Exercise data:

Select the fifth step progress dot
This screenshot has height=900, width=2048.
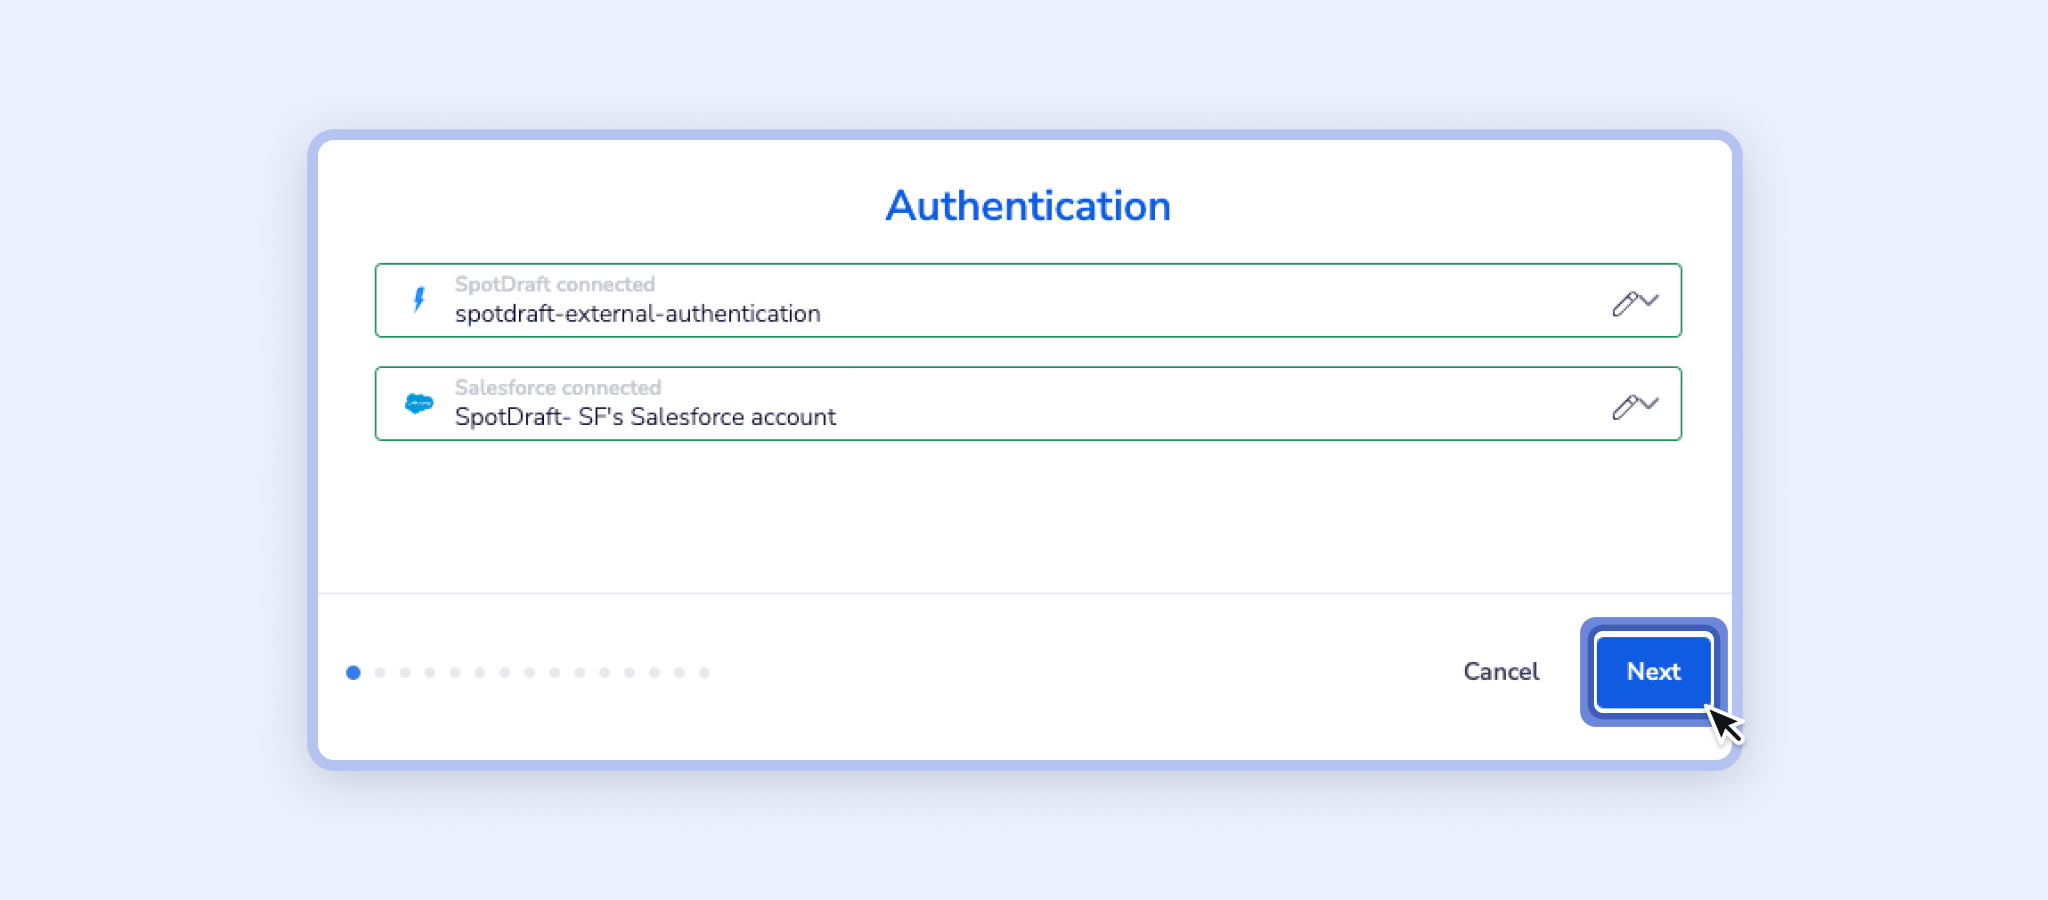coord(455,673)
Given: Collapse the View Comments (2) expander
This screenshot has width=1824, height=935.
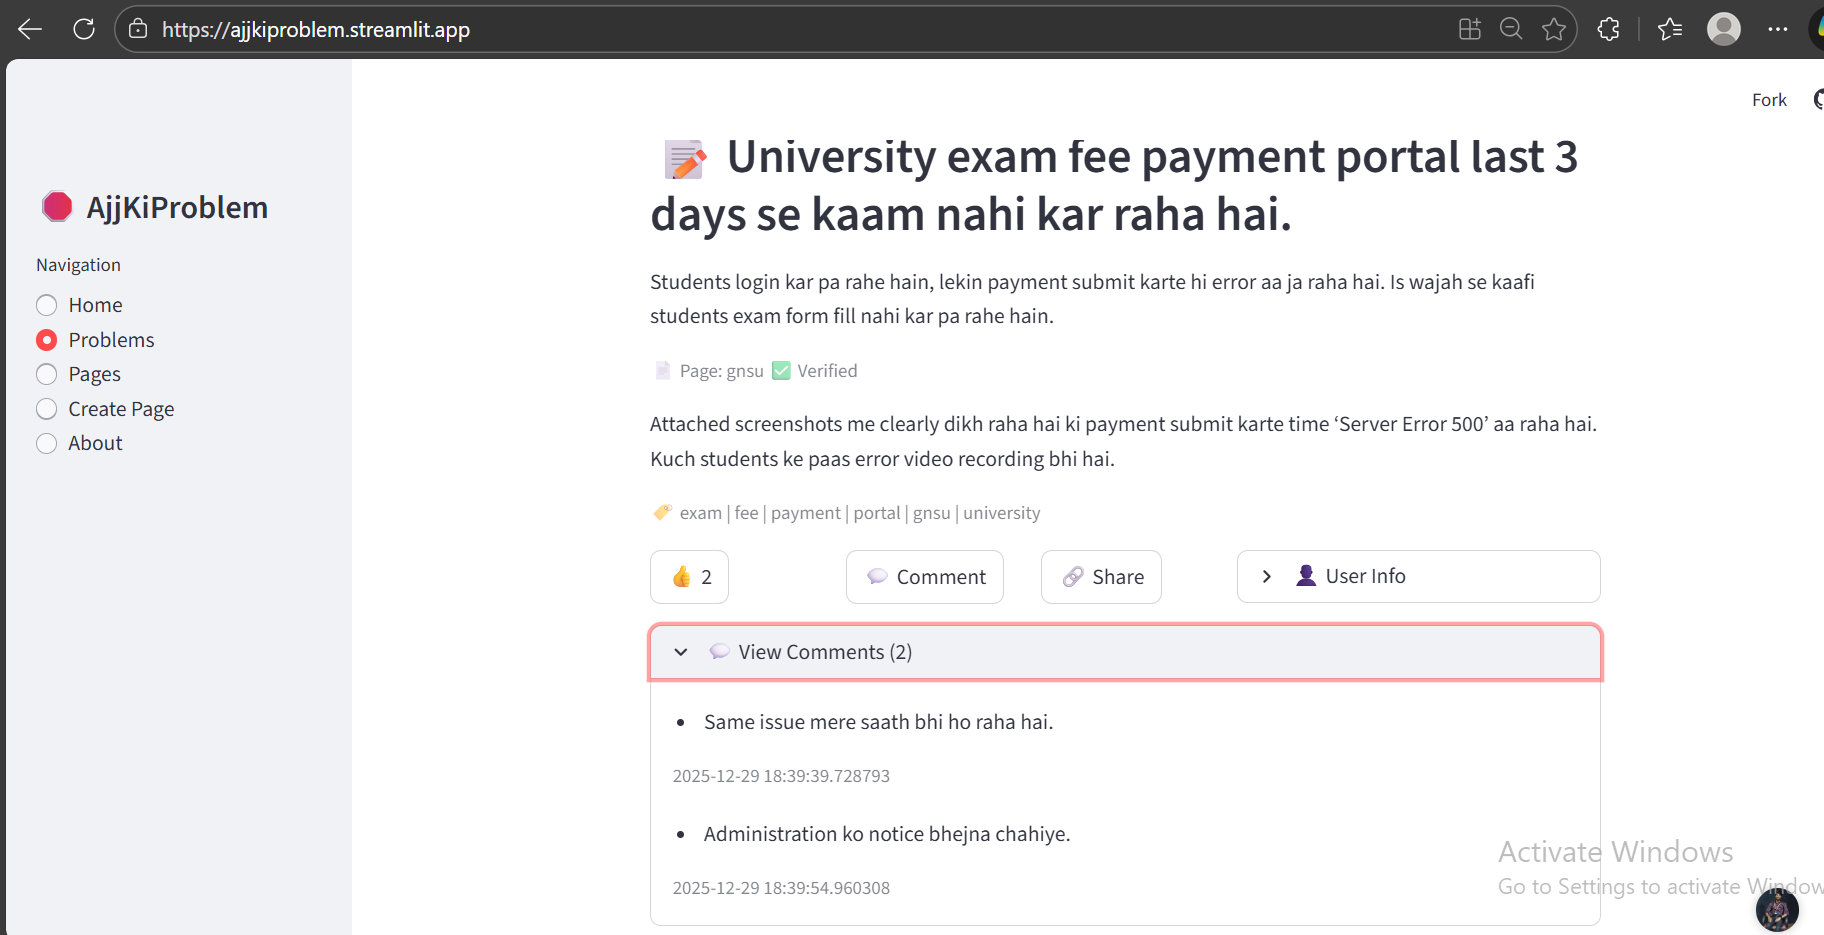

Exercise objective: Reproduce each line of the records above, exactly and without pictures.

Result of the task:
Select the fifth step progress dot
This screenshot has height=900, width=2048.
coord(455,673)
Given: Collapse the View Comments (2) expander
This screenshot has width=1824, height=935.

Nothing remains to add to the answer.